**WHAT YOU HAVE TO DO:** Rewrite all of the data below, changing every "Identify the location of" to "Find the position of" and keeping everything else the same.

**RECORDS TO USE:**
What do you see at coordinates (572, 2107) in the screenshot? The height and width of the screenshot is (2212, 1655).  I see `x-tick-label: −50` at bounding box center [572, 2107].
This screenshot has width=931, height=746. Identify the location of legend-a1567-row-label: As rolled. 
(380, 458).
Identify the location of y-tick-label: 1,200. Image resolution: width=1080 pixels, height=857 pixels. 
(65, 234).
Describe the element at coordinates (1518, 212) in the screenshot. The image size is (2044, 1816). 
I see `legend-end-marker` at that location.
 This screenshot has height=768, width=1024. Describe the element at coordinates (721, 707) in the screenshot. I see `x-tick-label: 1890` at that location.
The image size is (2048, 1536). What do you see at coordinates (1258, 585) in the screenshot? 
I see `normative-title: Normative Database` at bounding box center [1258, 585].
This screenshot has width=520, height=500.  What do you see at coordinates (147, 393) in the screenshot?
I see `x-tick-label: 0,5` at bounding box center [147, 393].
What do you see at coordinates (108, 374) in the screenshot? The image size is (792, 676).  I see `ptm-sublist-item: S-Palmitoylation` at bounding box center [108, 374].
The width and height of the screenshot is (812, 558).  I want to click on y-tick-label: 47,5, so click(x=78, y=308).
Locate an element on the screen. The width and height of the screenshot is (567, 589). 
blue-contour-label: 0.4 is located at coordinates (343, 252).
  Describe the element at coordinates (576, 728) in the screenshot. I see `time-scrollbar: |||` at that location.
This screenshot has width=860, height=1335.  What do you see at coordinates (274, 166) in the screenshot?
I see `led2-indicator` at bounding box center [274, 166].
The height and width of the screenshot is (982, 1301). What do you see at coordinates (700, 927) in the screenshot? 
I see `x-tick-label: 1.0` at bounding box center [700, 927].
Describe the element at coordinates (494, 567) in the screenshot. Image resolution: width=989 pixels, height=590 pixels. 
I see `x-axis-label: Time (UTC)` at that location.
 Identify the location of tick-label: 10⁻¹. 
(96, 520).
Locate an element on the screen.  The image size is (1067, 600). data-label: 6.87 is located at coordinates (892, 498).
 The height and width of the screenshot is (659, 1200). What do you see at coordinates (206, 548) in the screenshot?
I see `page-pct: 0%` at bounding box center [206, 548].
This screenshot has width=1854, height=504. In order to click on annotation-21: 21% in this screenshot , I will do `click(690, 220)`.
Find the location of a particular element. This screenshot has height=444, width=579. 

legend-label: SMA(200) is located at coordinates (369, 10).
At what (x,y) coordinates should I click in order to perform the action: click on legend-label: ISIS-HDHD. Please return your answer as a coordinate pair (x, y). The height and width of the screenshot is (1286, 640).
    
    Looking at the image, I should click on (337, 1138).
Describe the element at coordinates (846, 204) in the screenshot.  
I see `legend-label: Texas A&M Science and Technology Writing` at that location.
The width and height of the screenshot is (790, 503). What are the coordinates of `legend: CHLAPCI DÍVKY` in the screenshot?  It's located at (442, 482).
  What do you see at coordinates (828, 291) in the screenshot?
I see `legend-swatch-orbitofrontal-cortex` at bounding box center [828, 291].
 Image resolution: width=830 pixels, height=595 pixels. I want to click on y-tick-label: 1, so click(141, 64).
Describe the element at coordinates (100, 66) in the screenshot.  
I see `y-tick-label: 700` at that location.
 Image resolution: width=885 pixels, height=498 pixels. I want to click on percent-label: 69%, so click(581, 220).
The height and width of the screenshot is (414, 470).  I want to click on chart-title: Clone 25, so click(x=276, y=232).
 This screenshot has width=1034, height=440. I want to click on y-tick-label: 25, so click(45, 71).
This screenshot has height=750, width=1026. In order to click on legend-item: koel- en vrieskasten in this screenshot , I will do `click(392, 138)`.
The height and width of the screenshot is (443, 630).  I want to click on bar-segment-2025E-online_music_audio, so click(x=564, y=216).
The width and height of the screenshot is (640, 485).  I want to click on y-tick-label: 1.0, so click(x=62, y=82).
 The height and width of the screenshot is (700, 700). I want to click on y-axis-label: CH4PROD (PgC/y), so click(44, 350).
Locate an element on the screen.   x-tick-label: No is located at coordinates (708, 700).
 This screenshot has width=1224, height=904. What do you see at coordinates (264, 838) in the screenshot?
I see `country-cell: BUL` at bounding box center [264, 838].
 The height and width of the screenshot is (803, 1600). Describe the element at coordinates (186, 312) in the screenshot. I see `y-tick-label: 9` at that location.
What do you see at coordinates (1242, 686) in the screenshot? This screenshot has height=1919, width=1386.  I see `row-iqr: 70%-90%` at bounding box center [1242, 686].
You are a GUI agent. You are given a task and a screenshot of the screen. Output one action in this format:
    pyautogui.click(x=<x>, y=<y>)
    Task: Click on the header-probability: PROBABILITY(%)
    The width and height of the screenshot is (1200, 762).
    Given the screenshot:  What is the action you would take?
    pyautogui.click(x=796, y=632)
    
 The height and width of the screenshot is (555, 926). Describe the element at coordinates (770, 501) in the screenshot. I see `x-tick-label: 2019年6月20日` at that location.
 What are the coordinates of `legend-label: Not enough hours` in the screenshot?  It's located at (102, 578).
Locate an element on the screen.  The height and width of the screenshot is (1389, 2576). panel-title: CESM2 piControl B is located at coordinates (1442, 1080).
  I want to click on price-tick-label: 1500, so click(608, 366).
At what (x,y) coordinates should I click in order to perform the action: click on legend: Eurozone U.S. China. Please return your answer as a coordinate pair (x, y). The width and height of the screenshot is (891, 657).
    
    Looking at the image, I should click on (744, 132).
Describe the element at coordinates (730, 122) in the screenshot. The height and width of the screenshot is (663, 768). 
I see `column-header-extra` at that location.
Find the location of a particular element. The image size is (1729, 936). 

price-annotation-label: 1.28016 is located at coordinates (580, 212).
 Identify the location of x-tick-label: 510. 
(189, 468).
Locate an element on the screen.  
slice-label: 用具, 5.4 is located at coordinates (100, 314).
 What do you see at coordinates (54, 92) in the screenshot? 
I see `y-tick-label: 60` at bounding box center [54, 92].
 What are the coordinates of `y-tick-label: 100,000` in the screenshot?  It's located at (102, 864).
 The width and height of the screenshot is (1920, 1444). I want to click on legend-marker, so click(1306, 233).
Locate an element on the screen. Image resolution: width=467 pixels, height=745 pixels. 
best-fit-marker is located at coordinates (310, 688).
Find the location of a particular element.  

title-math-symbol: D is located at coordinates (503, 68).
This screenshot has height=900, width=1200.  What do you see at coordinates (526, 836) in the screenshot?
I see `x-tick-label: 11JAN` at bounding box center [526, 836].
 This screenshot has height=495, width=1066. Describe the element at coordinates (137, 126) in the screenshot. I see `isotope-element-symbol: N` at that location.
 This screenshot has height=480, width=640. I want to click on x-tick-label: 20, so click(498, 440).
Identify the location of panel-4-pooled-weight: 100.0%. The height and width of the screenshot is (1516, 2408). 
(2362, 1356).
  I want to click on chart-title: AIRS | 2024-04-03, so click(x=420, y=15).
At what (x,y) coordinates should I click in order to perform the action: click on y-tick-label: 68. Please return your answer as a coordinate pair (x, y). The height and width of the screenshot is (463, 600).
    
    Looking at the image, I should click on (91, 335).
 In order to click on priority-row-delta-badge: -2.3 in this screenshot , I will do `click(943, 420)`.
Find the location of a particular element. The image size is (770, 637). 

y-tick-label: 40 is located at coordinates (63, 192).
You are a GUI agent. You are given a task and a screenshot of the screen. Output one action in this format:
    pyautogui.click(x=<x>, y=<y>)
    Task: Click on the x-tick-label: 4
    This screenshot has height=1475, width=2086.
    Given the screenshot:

**TASK SOLUTION:**
What do you see at coordinates (572, 2107) in the screenshot? The height and width of the screenshot is (2212, 1655).  I see `x-tick-label: −50` at bounding box center [572, 2107].
This screenshot has width=931, height=746. Find the position of legend-a1567-row-label: As rolled. 
(380, 458).
Find the position of y-tick-label: 1,200. Image resolution: width=1080 pixels, height=857 pixels. 
(65, 234).
Describe the element at coordinates (1518, 212) in the screenshot. The image size is (2044, 1816). 
I see `legend-end-marker` at that location.
 This screenshot has height=768, width=1024. Describe the element at coordinates (721, 707) in the screenshot. I see `x-tick-label: 1890` at that location.
The image size is (2048, 1536). What do you see at coordinates (1258, 585) in the screenshot? 
I see `normative-title: Normative Database` at bounding box center [1258, 585].
This screenshot has width=520, height=500.  What do you see at coordinates (147, 393) in the screenshot?
I see `x-tick-label: 0,5` at bounding box center [147, 393].
What do you see at coordinates (108, 374) in the screenshot? The image size is (792, 676).  I see `ptm-sublist-item: S-Palmitoylation` at bounding box center [108, 374].
The width and height of the screenshot is (812, 558).  I want to click on y-tick-label: 47,5, so click(x=78, y=308).
Locate an element on the screen. The width and height of the screenshot is (567, 589). 
blue-contour-label: 0.4 is located at coordinates (343, 252).
  Describe the element at coordinates (576, 728) in the screenshot. I see `time-scrollbar: |||` at that location.
This screenshot has width=860, height=1335.  What do you see at coordinates (274, 166) in the screenshot?
I see `led2-indicator` at bounding box center [274, 166].
The height and width of the screenshot is (982, 1301). What do you see at coordinates (700, 927) in the screenshot? 
I see `x-tick-label: 1.0` at bounding box center [700, 927].
Describe the element at coordinates (494, 567) in the screenshot. Image resolution: width=989 pixels, height=590 pixels. 
I see `x-axis-label: Time (UTC)` at that location.
 Find the position of tick-label: 10⁻¹. 
(96, 520).
Locate an element on the screen.  The image size is (1067, 600). data-label: 6.87 is located at coordinates (892, 498).
 The height and width of the screenshot is (659, 1200). What do you see at coordinates (206, 548) in the screenshot?
I see `page-pct: 0%` at bounding box center [206, 548].
This screenshot has width=1854, height=504. In order to click on annotation-21: 21% in this screenshot , I will do `click(690, 220)`.
Find the location of a particular element. This screenshot has height=444, width=579. 

legend-label: SMA(200) is located at coordinates (369, 10).
At what (x,y) coordinates should I click in order to perform the action: click on legend-label: ISIS-HDHD. Please return your answer as a coordinate pair (x, y). The height and width of the screenshot is (1286, 640).
    
    Looking at the image, I should click on (337, 1138).
Describe the element at coordinates (846, 204) in the screenshot.  
I see `legend-label: Texas A&M Science and Technology Writing` at that location.
The width and height of the screenshot is (790, 503). What are the coordinates of `legend: CHLAPCI DÍVKY` in the screenshot?  It's located at (442, 482).
  What do you see at coordinates (828, 291) in the screenshot?
I see `legend-swatch-orbitofrontal-cortex` at bounding box center [828, 291].
 Image resolution: width=830 pixels, height=595 pixels. I want to click on y-tick-label: 1, so click(141, 64).
Describe the element at coordinates (100, 66) in the screenshot.  
I see `y-tick-label: 700` at that location.
 Image resolution: width=885 pixels, height=498 pixels. I want to click on percent-label: 69%, so click(581, 220).
The height and width of the screenshot is (414, 470).  I want to click on chart-title: Clone 25, so click(x=276, y=232).
 This screenshot has width=1034, height=440. I want to click on y-tick-label: 25, so click(45, 71).
This screenshot has height=750, width=1026. In order to click on legend-item: koel- en vrieskasten in this screenshot , I will do `click(392, 138)`.
The height and width of the screenshot is (443, 630).  I want to click on bar-segment-2025E-online_music_audio, so click(x=564, y=216).
The width and height of the screenshot is (640, 485).  I want to click on y-tick-label: 1.0, so click(x=62, y=82).
 The height and width of the screenshot is (700, 700). I want to click on y-axis-label: CH4PROD (PgC/y), so click(44, 350).
Locate an element on the screen.   x-tick-label: No is located at coordinates (708, 700).
 This screenshot has width=1224, height=904. What do you see at coordinates (264, 838) in the screenshot?
I see `country-cell: BUL` at bounding box center [264, 838].
 The height and width of the screenshot is (803, 1600). Describe the element at coordinates (186, 312) in the screenshot. I see `y-tick-label: 9` at that location.
What do you see at coordinates (1242, 686) in the screenshot? This screenshot has height=1919, width=1386.  I see `row-iqr: 70%-90%` at bounding box center [1242, 686].
You are a GUI agent. You are given a task and a screenshot of the screen. Output one action in this format:
    pyautogui.click(x=<x>, y=<y>)
    Task: Click on the header-probability: PROBABILITY(%)
    The width and height of the screenshot is (1200, 762).
    Given the screenshot:  What is the action you would take?
    pyautogui.click(x=796, y=632)
    
 The height and width of the screenshot is (555, 926). Describe the element at coordinates (770, 501) in the screenshot. I see `x-tick-label: 2019年6月20日` at that location.
 What are the coordinates of `legend-label: Not enough hours` in the screenshot?  It's located at (102, 578).
Locate an element on the screen.  The height and width of the screenshot is (1389, 2576). panel-title: CESM2 piControl B is located at coordinates (1442, 1080).
  I want to click on price-tick-label: 1500, so click(608, 366).
At what (x,y) coordinates should I click in order to perform the action: click on legend: Eurozone U.S. China. Please return your answer as a coordinate pair (x, y). The width and height of the screenshot is (891, 657).
    
    Looking at the image, I should click on (744, 132).
Describe the element at coordinates (730, 122) in the screenshot. The height and width of the screenshot is (663, 768). 
I see `column-header-extra` at that location.
Find the location of a particular element. The image size is (1729, 936). 

price-annotation-label: 1.28016 is located at coordinates (580, 212).
 Find the position of x-tick-label: 510. 
(189, 468).
Locate an element on the screen.  
slice-label: 用具, 5.4 is located at coordinates (100, 314).
 What do you see at coordinates (54, 92) in the screenshot? 
I see `y-tick-label: 60` at bounding box center [54, 92].
 What are the coordinates of `y-tick-label: 100,000` in the screenshot?  It's located at (102, 864).
 The width and height of the screenshot is (1920, 1444). I want to click on legend-marker, so click(1306, 233).
Locate an element on the screen. Image resolution: width=467 pixels, height=745 pixels. 
best-fit-marker is located at coordinates (310, 688).
Find the location of a particular element.  

title-math-symbol: D is located at coordinates (503, 68).
This screenshot has height=900, width=1200.  What do you see at coordinates (526, 836) in the screenshot?
I see `x-tick-label: 11JAN` at bounding box center [526, 836].
 This screenshot has height=495, width=1066. Describe the element at coordinates (137, 126) in the screenshot. I see `isotope-element-symbol: N` at that location.
 This screenshot has height=480, width=640. I want to click on x-tick-label: 20, so click(498, 440).
Find the position of panel-4-pooled-weight: 100.0%. The height and width of the screenshot is (1516, 2408). 
(2362, 1356).
  I want to click on chart-title: AIRS | 2024-04-03, so click(x=420, y=15).
At what (x,y) coordinates should I click in order to perform the action: click on y-tick-label: 68. Please return your answer as a coordinate pair (x, y). The height and width of the screenshot is (463, 600).
    
    Looking at the image, I should click on (91, 335).
 In order to click on priority-row-delta-badge: -2.3 in this screenshot , I will do `click(943, 420)`.
Find the location of a particular element. The image size is (770, 637). 

y-tick-label: 40 is located at coordinates (63, 192).
You are a GUI agent. You are given a task and a screenshot of the screen. Output one action in this format:
    pyautogui.click(x=<x>, y=<y>)
    Task: Click on the x-tick-label: 4
    This screenshot has height=1475, width=2086.
    Given the screenshot:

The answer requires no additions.